*** Exercise materials ***

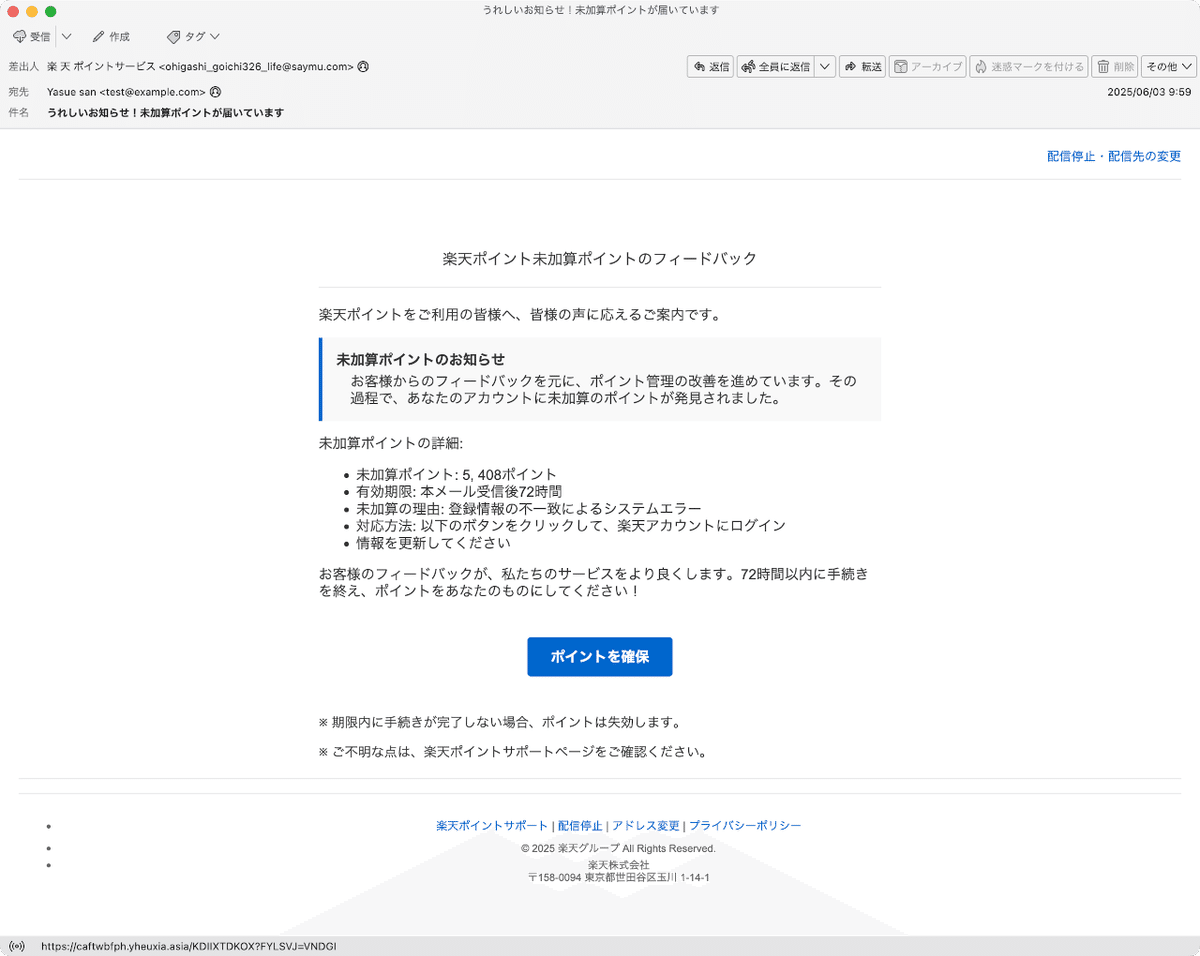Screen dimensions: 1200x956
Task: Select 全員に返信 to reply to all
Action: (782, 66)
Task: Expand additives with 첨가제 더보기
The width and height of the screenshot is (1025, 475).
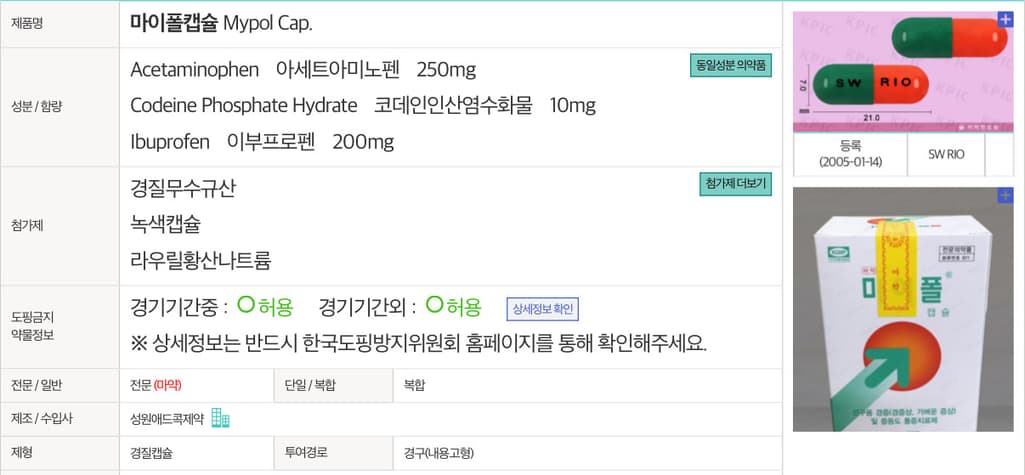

*** End of Exercise materials ***
*** Exercise materials ***

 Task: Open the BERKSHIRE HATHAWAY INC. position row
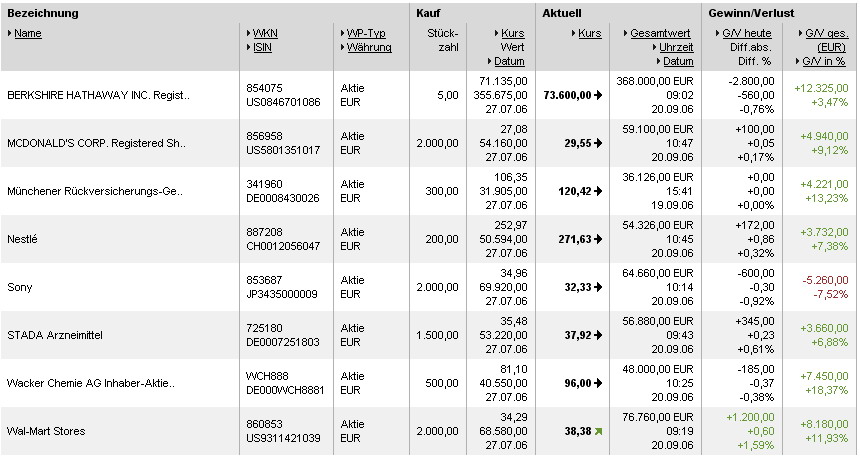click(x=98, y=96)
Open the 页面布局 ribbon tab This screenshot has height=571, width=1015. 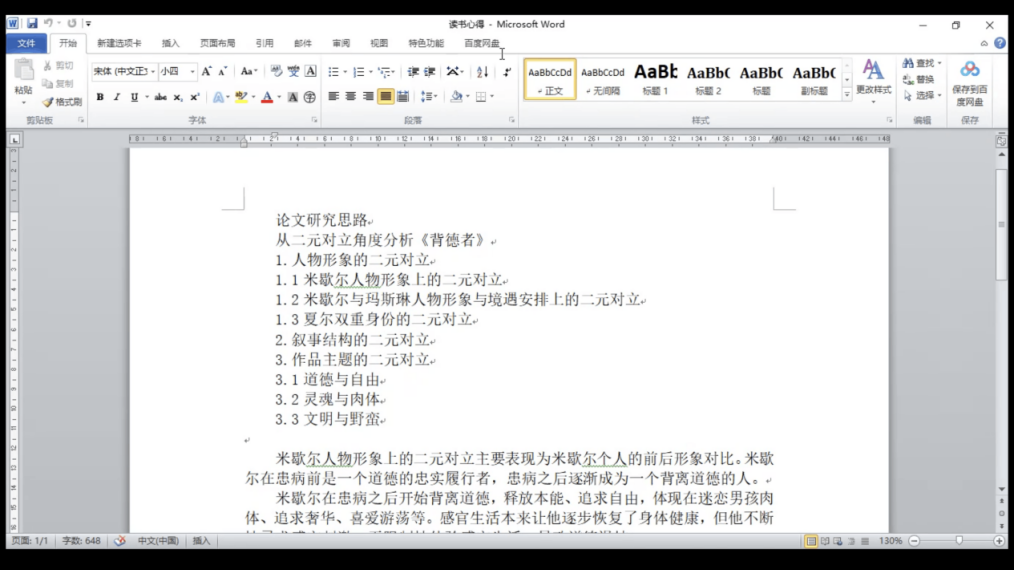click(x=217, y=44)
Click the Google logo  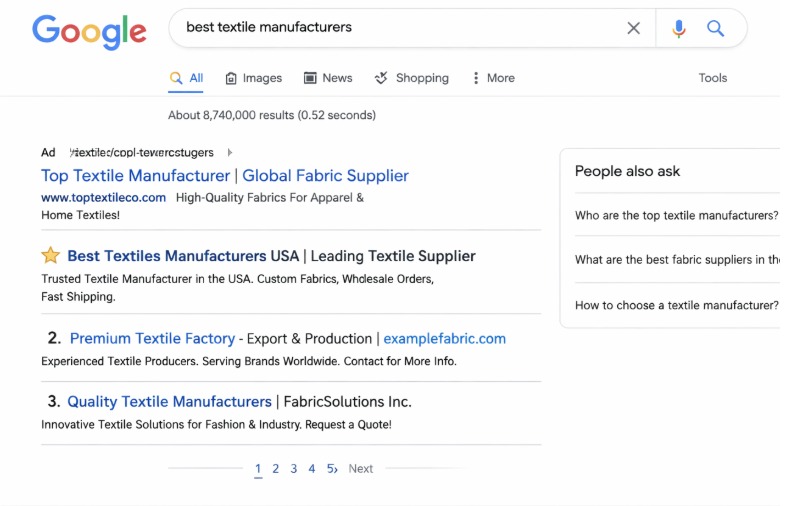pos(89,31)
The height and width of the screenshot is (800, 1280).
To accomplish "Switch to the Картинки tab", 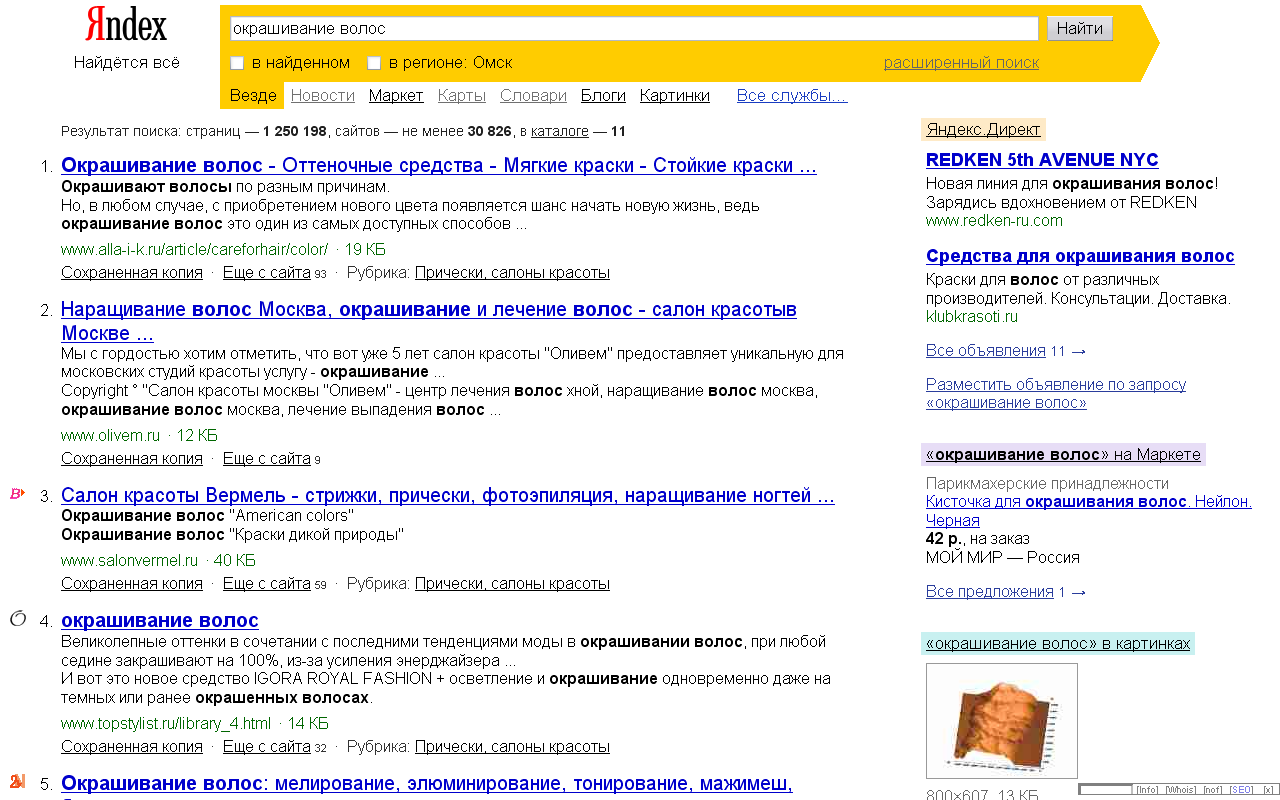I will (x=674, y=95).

*** End of Exercise materials ***

Whatever else the listing above holds, retype exactly only the lines from the one containing "Task: Expand additives with 첨가제 더보기" to the one containing "The width and", both ends kept.

Task: Expand additives with 첨가제 더보기
The width and height of the screenshot is (1025, 475).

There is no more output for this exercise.